The open question is whether the agent era stays as winnable for MLflow as the model era was. LangSmith, Arize, and a dozen others want the same observability seat. MLflow's edge is the install base and the neutrality. Seven years of being the place teams already log things is hard to dislodge. If you haven't decided how your agents get monitored, it's worth deciding before a vendor decides for you.
02
📊 This week, in brief
Three other threads ran through the brickster.ai archive this week, across releases, news, videos, and community Q&A. Full breakdown and item-level reading over at brickster.ai/digest.
Open Formats
Iceberg goes fully GA in Unity Catalog
The week's other big story. Managed Iceberg, Iceberg v3, and Foreign Iceberg all hit GA, with the Iceberg REST Catalog API for any engine. The roadmap note matters more than the launch: Iceberg v4 and Delta 5.0 are slated to converge on one metadata structure.
Databricks' managed Postgres added database branching for evolutionary schema development, and the community got a candid engineering talk on how it survives cloud failures.
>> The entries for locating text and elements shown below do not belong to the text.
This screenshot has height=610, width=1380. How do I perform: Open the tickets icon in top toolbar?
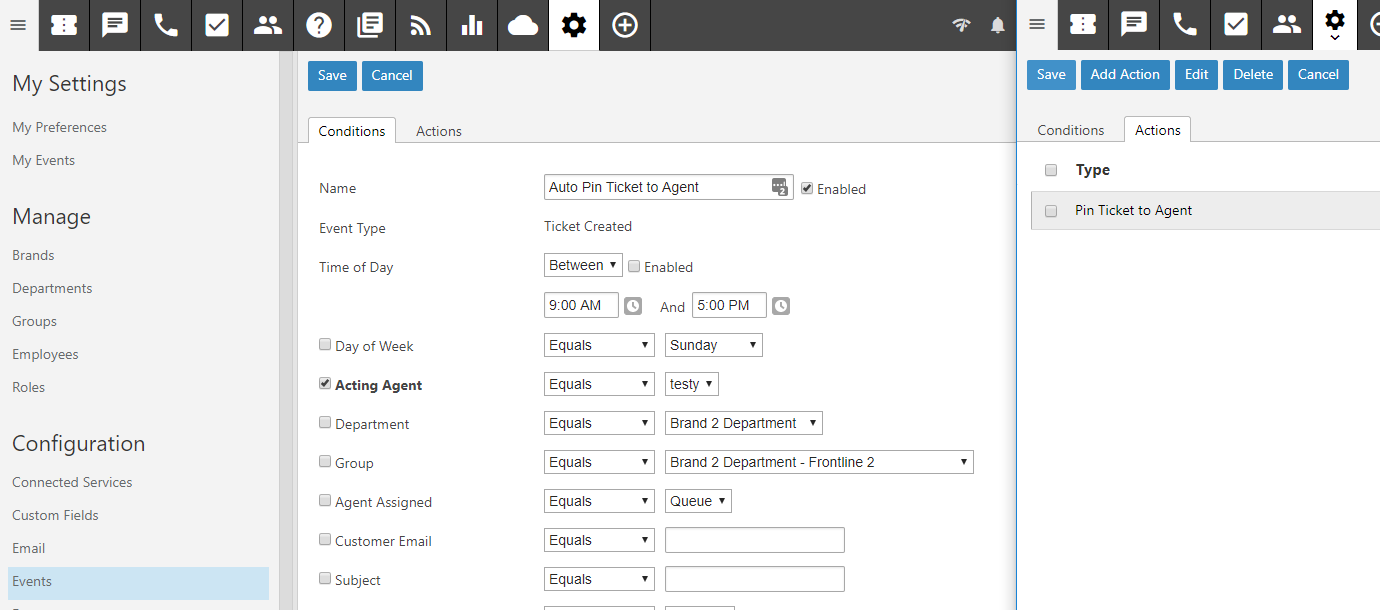[64, 25]
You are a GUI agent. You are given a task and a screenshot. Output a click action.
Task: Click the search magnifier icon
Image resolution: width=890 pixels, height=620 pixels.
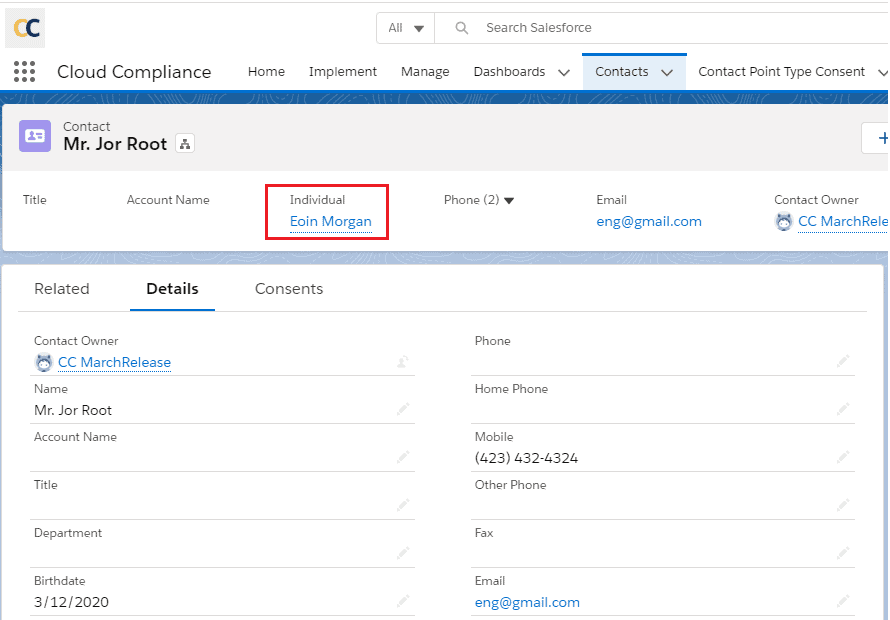tap(460, 27)
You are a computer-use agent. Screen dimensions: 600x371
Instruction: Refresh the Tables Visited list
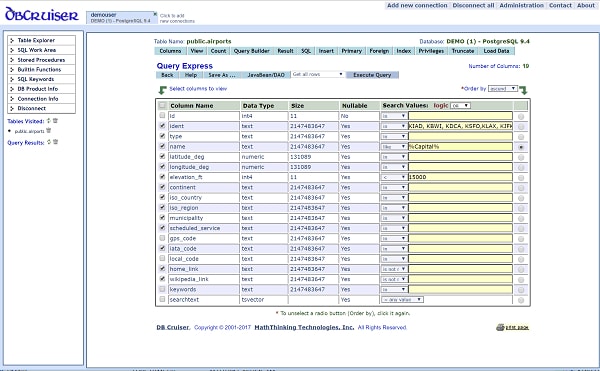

Plus Unity Catalog to Lakebase sync tables in triggered mode. The OLTP side of the platform is filling in fast.
The new Lakeflow Designer brings a no-code drag-and-drop UI with Genie-powered code generation to pipeline building, aimed at analysts who don't write Spark. Databricks SQL also shipped engine upgrades worth a read if you run heavy DBSQL workloads.
84 companies building on, for, and around Databricks. One filterable page.
There was no good single map of the companies in the Databricks orbit, so we built one. The new /startups page catalogs 84 companies in three buckets: built for Databricks (tools sold into customers), built on Databricks (apps shipping their workloads on the platform), and ecosystem-adjacent (lakehouse-native with a real integration). Filter by category, subcategory, or funding stage.
The pattern that jumps out: 10 of the 84 don't exist independently anymore. Databricks bought them. MosaicML became Mosaic AI, Tabular brought the Iceberg creators in-house, Neon now powers Lakebase. The map of who's in the ecosystem doubles as a map of where the product is heading. Every entry cites the public source for its Databricks tie.